Lui, c’est Michael Freeman, le photographe dont je vous parle souvent et que j’interviewais ce jour-là.

La Lettre photographie de Jean-Christophe Dichant - Développez votre regard de photographe

Pourquoi je cite cette anecdote

J’ai deux raisons.

La première raison, c’est que je suis fan de Michael Freeman.

Avoir la possibilité de l’interviewer, pendant une heure, était un des grands moments de ma vie de photographe.

J’en ai même joué au gamin en réclamant une signature sur son dernier livre.

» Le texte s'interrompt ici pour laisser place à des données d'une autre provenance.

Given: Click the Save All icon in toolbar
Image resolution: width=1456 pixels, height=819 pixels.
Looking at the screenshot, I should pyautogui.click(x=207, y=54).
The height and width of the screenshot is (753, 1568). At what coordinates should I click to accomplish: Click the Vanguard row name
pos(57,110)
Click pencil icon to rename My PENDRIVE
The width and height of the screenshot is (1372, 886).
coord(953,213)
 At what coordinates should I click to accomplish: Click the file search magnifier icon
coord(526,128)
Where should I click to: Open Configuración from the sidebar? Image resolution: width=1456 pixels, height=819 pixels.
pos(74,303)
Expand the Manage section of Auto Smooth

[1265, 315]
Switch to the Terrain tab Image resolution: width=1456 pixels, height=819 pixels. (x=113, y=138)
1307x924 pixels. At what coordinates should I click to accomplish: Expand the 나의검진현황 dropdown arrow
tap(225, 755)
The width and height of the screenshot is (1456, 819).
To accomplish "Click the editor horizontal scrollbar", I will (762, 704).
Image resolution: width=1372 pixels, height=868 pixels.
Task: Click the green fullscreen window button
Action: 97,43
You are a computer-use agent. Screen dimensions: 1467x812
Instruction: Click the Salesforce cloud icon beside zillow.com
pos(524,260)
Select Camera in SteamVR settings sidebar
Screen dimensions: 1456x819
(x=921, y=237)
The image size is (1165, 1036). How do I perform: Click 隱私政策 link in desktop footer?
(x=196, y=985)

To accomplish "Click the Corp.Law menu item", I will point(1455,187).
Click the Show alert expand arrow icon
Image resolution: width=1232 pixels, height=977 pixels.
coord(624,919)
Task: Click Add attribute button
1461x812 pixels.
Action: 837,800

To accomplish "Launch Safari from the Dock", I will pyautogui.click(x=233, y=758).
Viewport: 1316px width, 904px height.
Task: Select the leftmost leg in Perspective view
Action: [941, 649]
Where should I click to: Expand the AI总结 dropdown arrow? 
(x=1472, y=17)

Pouvoir échanger avec un photographe qui a un tel parcours est un plaisir incroyable.

La seconde raison, c’est ce que Freeman vous dit quand il dit cela.

Faire des photos qui vous plaisent c’est ne pas vous donner de limites.

L’important n’est pas de dire « je fais du paysage/portrait/macro/… et là où je suis il n’y en a pas. »

L’important c’est votre regard sur le monde qui vous entoure.

Quel qu’il soit.

Votre regard de photographe est unique.

Votre regard n’est pas celui des autres.

Votre regard se nourrit de votre parcours personnel, de vos expériences passées, de votre sensibilité.

L’important n’est pas de savoir si vous avez le bon appareil photo, le bon objectif ou le bon logiciel.

L’important c’est de porter l’œil au viseur. C’est ce que vous voyez et comment vous le voyez.

Je vous avoue que depuis cette rencontre, ma pratique photo a changé.

Je me replonge dans les livres de Freeman qui m’ont déjà tant apporté.

Avec, en tête, tout ce que nous nous sommes dit pendant l’interview.

Parlez photographie

Parler photographie avec un tel photographe ça change mon approche.

Cela m’aide à me construire, à développer ma démarche.

A avoir l’esprit ouvert, à être à l’écoute, à ne pas rester bloqué sur mes idées.

Si cela vous intéresse, voici ma présentation du livre que Michael Freeman m’a signé :

L’esprit du photographe

Ne passez pas à côté de textes comme celui-ci, c’est ce qui vous fera avancer.

Il y a bien d’autres livres de photographes à étudier, mais pour les étudier il faut comprendre le contexte qui les a poussés à être photographes.

Les guides pratiques ne vous aident pas.

Ne négligez pas la maîtrise de votre appareil photo, mais n’y passez pas trop de temps.

Observez, réfléchissez, créez.

Développez votre regard de photographe.